In answer to the question of whether he is afraid that this will happen, he says: “No, at least not yet. We’ll see what happens. Georgia will of course not agree to this. This is our territory. But what can you do? They have power, and tanks.”
The Russian border guards neighbor Mekarishvili on two sides.
Their bunker sits on top of a hill, where his garden is, and also next to a few old and new houses.
Below the hill, at the end of the street, where the former and future house lies, the road is divided by a stone lump – one of the markers of the line of demarcation. Beyond it lies South Ossetian territory.
The man says that the Russian forces often hide there, and he often sees them in that spot.
We go with him to the center of the garden. From there, one can easily see the Russian forces.
“Up until this point, it’s our territory. And that over there is already theirs,” shows Merab.
“That is to say, the apple trees are still yours?” we ask Merab.
“No, half of them will be theirs, half of them mine.”
“And this pear tree? That will be on their territory?”
“No, I’ll cut those trees down. You think I’ll let them have them?” answers the master of the garden.
Everyday he sees his old house – and every day he fixes or adds something to his new one. He says that he does not mourn what he has lost. He had never planned on leaving to make a new house in the depths of Dvani, further from the Russian border guards. His two daughters now live in Tbilisi.
“I was the first in Dvani from the Ossetian side. And now I will be the last. Where am I supposed to go? If everyone leaves, who will remain? No one. I will go, then my neighbor, then my friend will leave here as well. Without weapons in hand I’ll stay, but I will stand strong.”
During the war, more than 40 homes were burnt and destroyed in Dvani.

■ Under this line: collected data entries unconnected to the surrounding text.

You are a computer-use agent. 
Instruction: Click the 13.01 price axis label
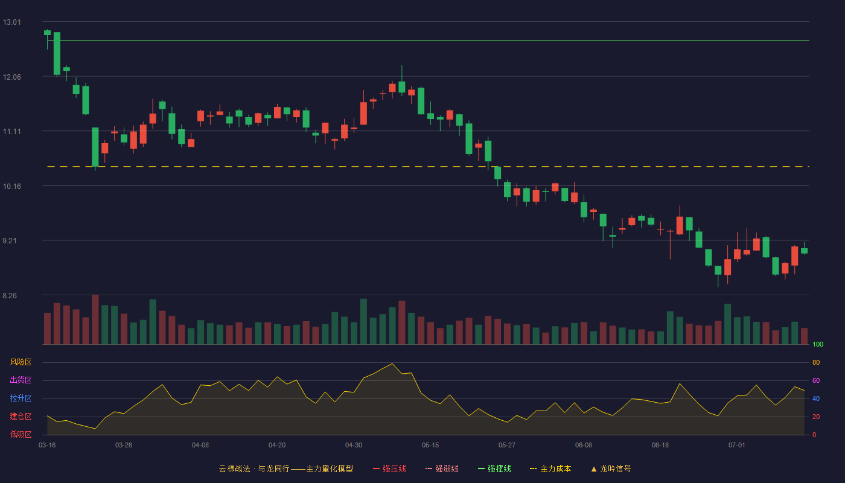pyautogui.click(x=11, y=22)
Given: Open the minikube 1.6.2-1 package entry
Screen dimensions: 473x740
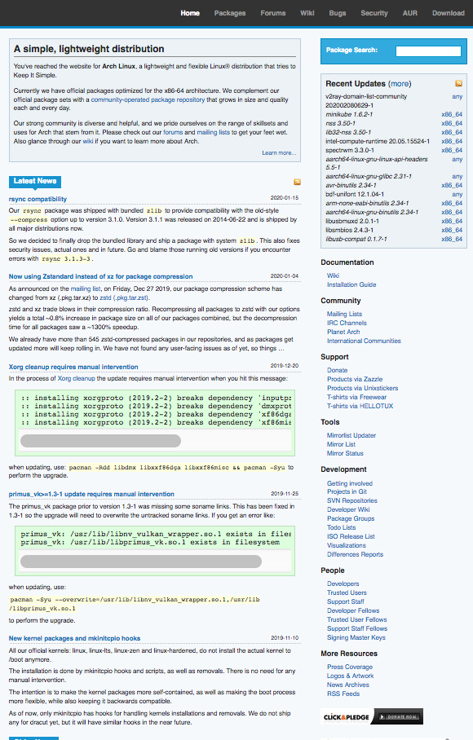Looking at the screenshot, I should (349, 114).
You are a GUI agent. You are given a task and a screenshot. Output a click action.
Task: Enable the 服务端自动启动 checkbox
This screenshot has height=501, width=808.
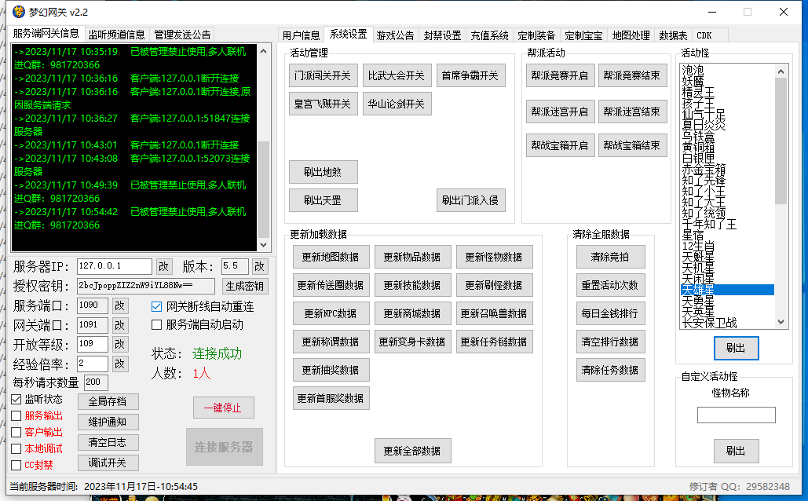point(157,325)
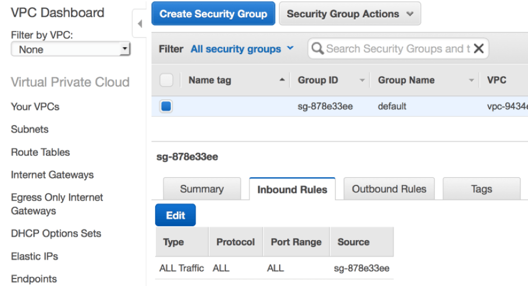528x286 pixels.
Task: Open Internet Gateways in sidebar
Action: [52, 174]
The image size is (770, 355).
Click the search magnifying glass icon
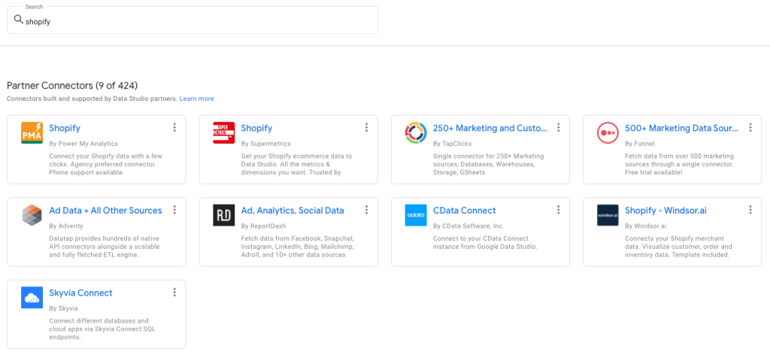(19, 20)
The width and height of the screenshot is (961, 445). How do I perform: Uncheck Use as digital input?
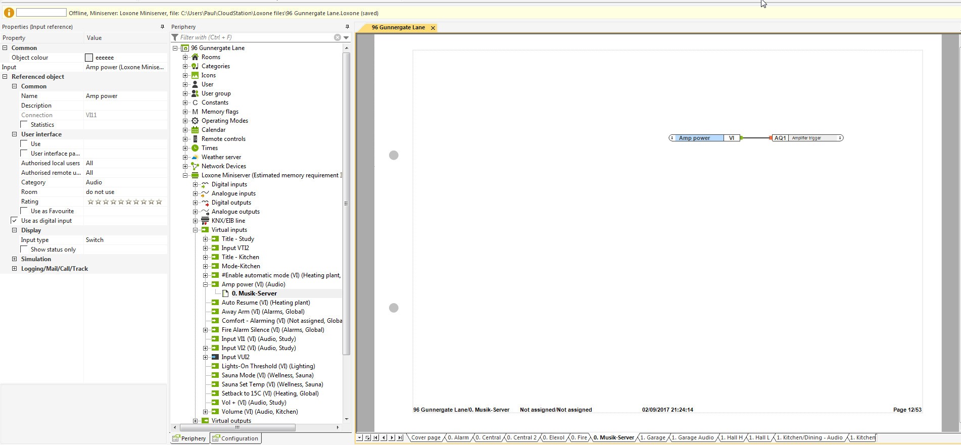pyautogui.click(x=15, y=221)
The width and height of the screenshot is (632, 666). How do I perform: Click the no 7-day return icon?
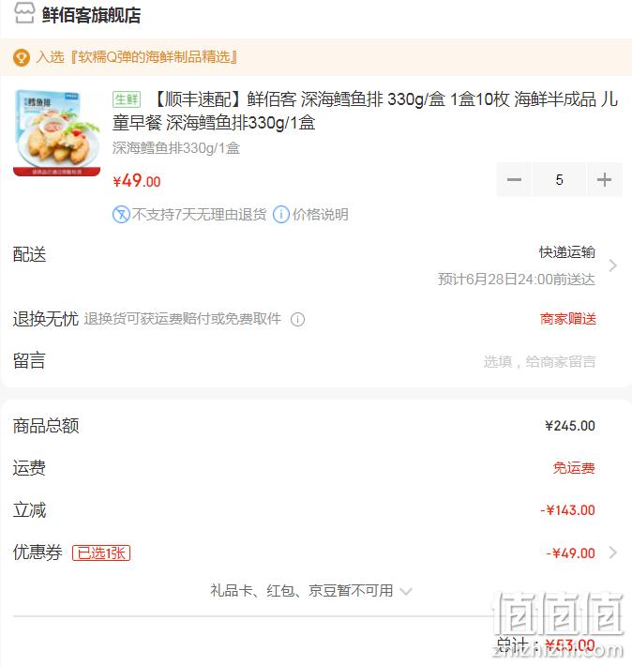121,215
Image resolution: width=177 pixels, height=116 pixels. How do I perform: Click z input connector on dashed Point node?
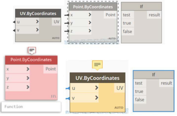coord(66,31)
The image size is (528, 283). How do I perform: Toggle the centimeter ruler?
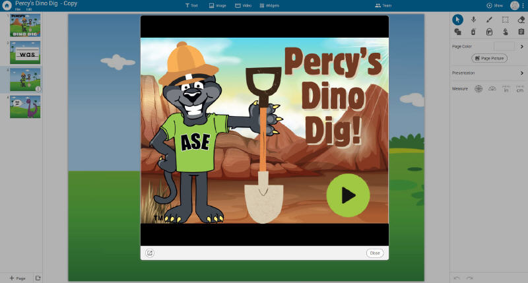520,89
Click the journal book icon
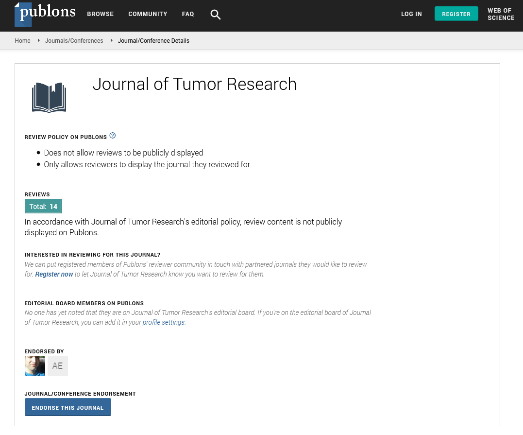The width and height of the screenshot is (523, 435). click(x=49, y=97)
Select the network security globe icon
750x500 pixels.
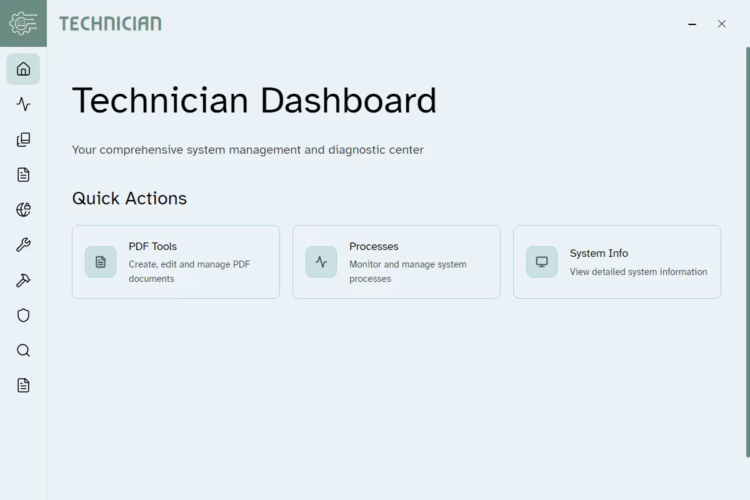click(x=23, y=209)
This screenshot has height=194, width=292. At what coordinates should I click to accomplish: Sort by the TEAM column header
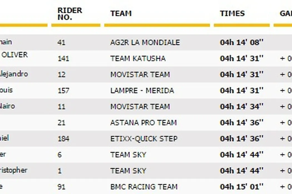[121, 14]
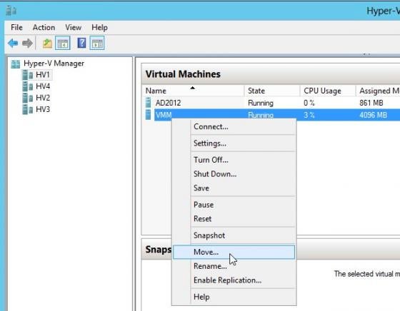Toggle the Show/Hide Console Tree icon

tap(63, 44)
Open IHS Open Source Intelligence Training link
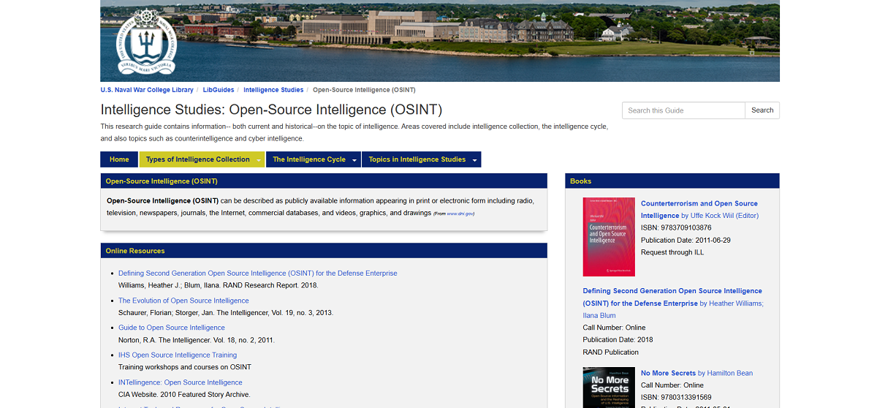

In Ergneti, that number reached 160. Now in these villages you can see many of these abandoned homes.
But many of them have also been rebuilt: brick and slate were bought with the help of State and international donor organizations. For example, Lia Chilachidze’s house was rebuilt with construction materials bought with money donated by Denmark.
Merab Mekarishvili was helped by the State and co-inhabitants of the village. Those who lost their homes without the possibility of rebuilding them – that is, those whose homes are now on occupied territory – have several options for receiving new accommodation.
One can receive either an apartment in a new high rise from the government, or privatized temporary housing received in exchange after the war.
For example, in Gori, three kindergartens were turned into private housing for refugees from South Ossetia. People turned this former school into apartments. Lia Chilachidze helped families who live within the walls of these former kindergartens to register their documents in order to privatize these makeshift homes.
It is mostly large families with many children that receive apartments from the State, in addition to veterans of the war and the socially vulnerable.
Around Gori, one can see a number of cottages that look alike – they were put up with the help of international donors immediately after the war. These temporary houses soon turned into permanent housing for many people.
Many – for example, Vitali Kasradze, Lia Chilachidze, Dato Vanishvili or Merab Mekarishvili – chose a life practically on the line of demarcation, bordering and neighboring with Russian border guards, with views of Tskhinvali on the horizon and barbed wire all around and through their gardens and fields.
It’s a simple skip and a hop from their houses to Tskhinvali. There, in Tskhinvali, they have the graves of their parents, their friends, their memories of childhood and youth. Here, where they are now, are their native homes, kept and restored, despite the war and the new walls and barbed wire that have been erected.
“In Georgia, there was no better city than Tskhinvali. Quiet, calm. And what now?” says Kasradze. The Gori-Ergneti bus turned around on the road towards Tskhinvali and set off back for the Georgian town of Gori.